Tuesday, April 13, 2010

Talking about the legislative session...

Rep. Jane Smith, Times Archives


As I was doing research for this blog post, I came across an interesting bill, which sounded like it was tailor made for a certain NWLA school district.

HB 1003, from Bossier representative Jane Smith, is called the "Red Tape Reduction Act" and if passed  would give a 2 year waiver to superintendents for low performing schools. The waiver waves everything, rules, regulation, the works, giving superintendents and school district carte blanche to get the schools to improve.Of course the super would have to identify in the waiver application which laws and/or polices they would wave, what will be used instead and how the school will improve.

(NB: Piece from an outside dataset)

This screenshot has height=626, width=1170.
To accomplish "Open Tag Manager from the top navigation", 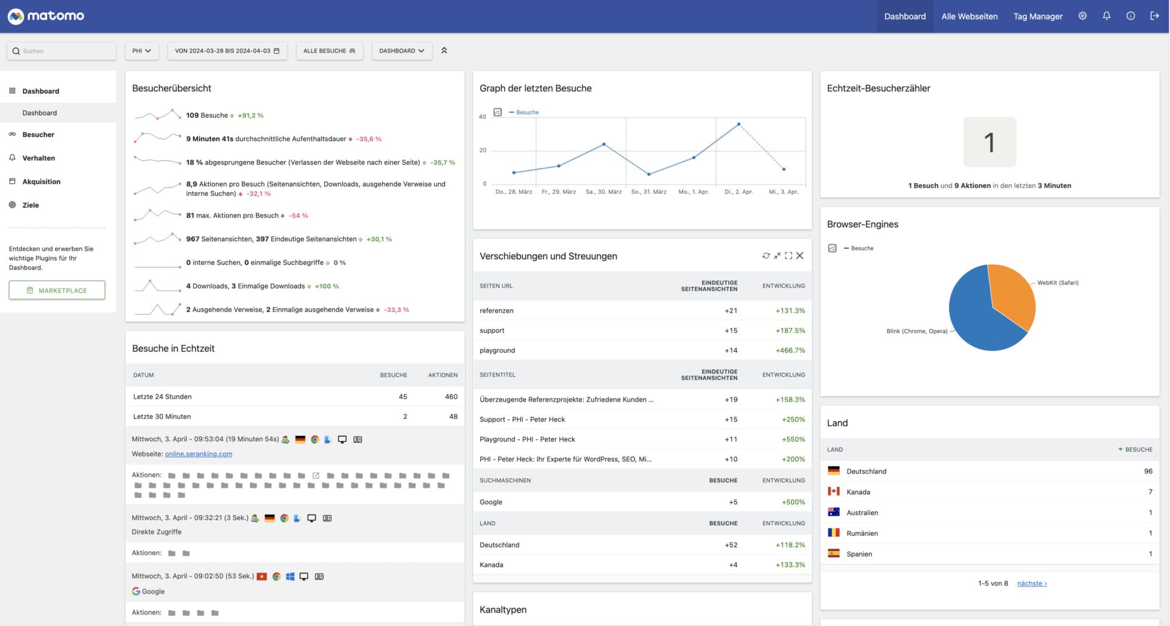I will click(1037, 16).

A bit of background on Jane Smith: she is the former Bossier Parish school district superintendent. She's also a longtime teacher and principal from that district. 

Under this bill, BESE can also can require those schools covered by the waiver to  reward highly effective teachers, professional development for those who aren't, and to fire ineffective teachers. 

BESE could also require districts implement one of these four interventions:

1) Hire new leadership and new staff for the school.
2) Convert a school to a charter or use an education management system
3) Close the school and move to student to a higher performing school
4) Hire new leadership and implement "best practices".

Most of these changes have been implemented in the Caddo school district. In fact, it was one of the first major changed implemented by Superintendent Gerald Dawkins and caused quite a stir among teachers. 

However, that's not the part that was tailor made for Caddo. It's this one:

"A district that entered into a Memorandum of Understanding with the board in lieu of having certain schools taken into the Recovery School District may request a waiver for such schools. The effects and requirements of the MOU shall be suspended for the duration of the waiver. If at the termination of the waiver the school has not met its statewide accountability growth targets, the school shall be transferred to the jurisdiction of the Recovery School District."

Each low-performing school in Caddo has entered into an MOU with the state. The school with the longest MOU is Bethune Middle, a school that State Superintendent Paul Pastorek  has said publicly would be the next Caddo school to enter the RSD if it didn't approve. 

With this bill Caddo could ask for a waiver for Bethune and not have to adhere to the MOU. The district could also chose to close the school and move students to other campuses. Why do this? To avoid having another school enter the Recovery School District. 

School board members have said over and over in public meetings that they would do nearly anything to keep another school from going into the RSD. Linwood and Linear, now charter schools, were taken over last year by the state.